▸ **What the task asks**
Leave the pictures out while you restate every entry below word for word.
[Opening Data extracts section]
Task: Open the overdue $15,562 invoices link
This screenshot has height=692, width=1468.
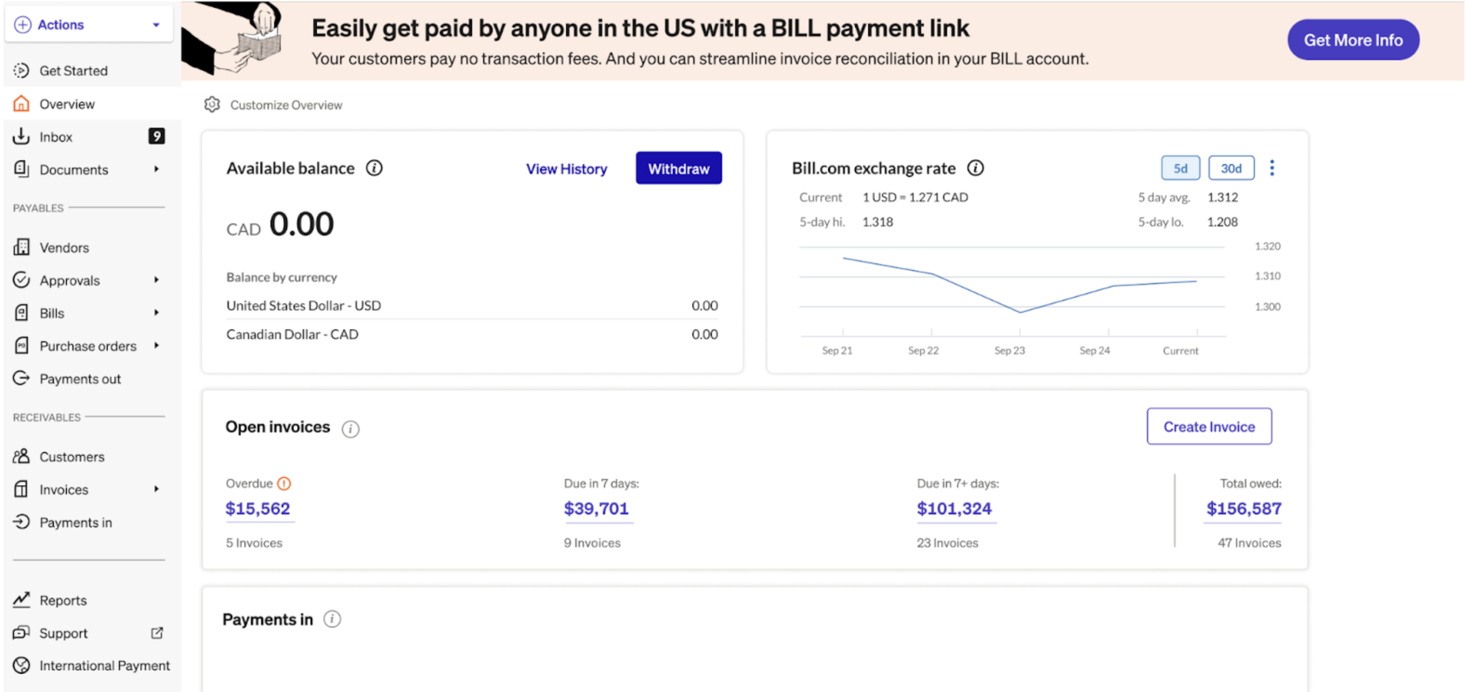Action: [258, 508]
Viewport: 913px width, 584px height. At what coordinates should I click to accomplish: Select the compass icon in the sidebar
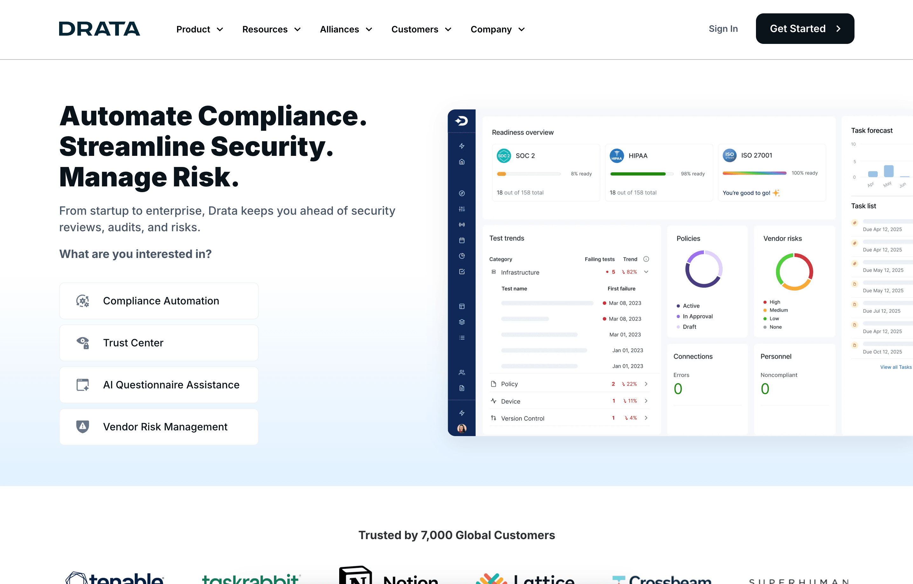(x=462, y=193)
[Closing Data extracts section]
▸ **Result of this task**
Task: Open the overdue $15,562 invoices link
This screenshot has height=692, width=1468.
Action: [258, 508]
Viewport: 913px width, 584px height. At what coordinates should I click to accomplish: Select the compass icon in the sidebar
(x=462, y=193)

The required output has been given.